Collected data:
((

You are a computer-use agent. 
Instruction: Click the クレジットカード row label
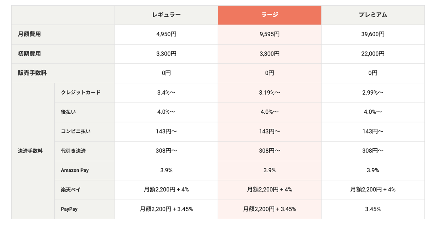[81, 92]
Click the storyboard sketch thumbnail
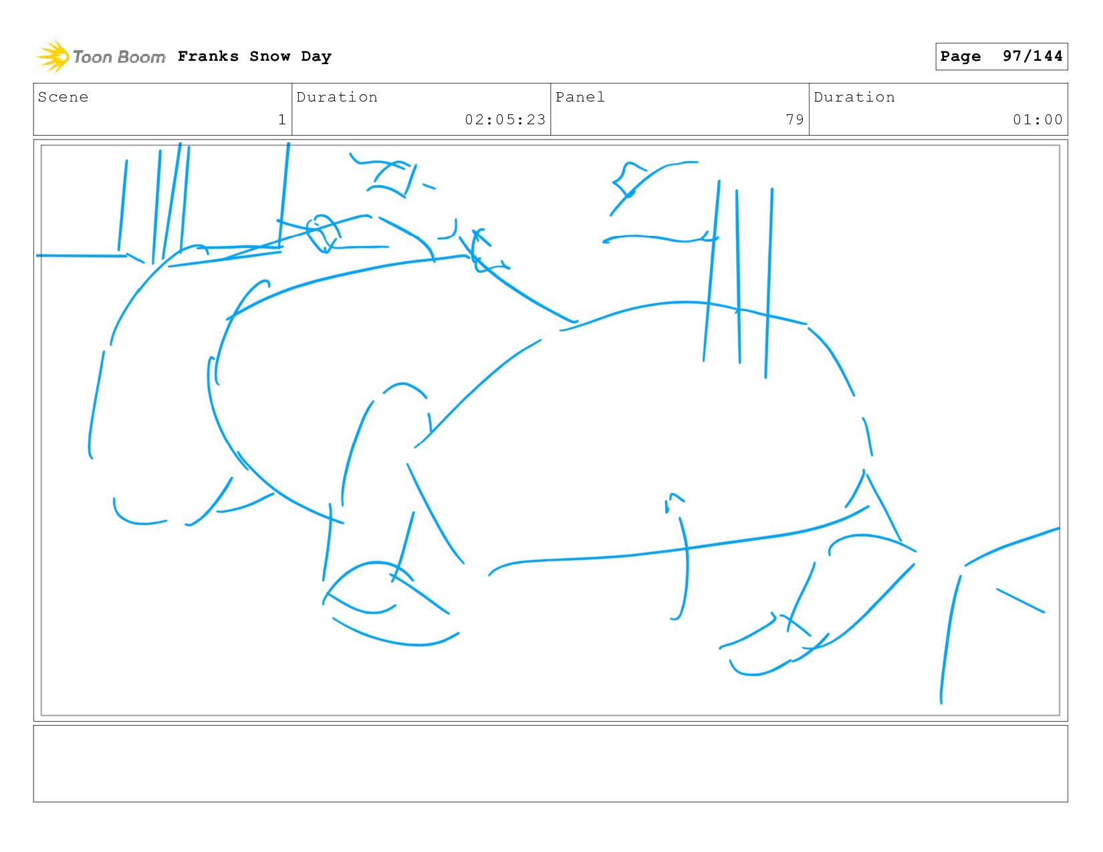The height and width of the screenshot is (852, 1103). [x=550, y=430]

))

# WHAT IS EXPECTED
Once the pictures are set aside, write out the entries verbatim.

# OUTPUT BELOW
You are a computer-use agent. 
Instruction: Click the クレジットカード row label
[81, 92]
Click the storyboard sketch thumbnail
The height and width of the screenshot is (852, 1103). [x=550, y=430]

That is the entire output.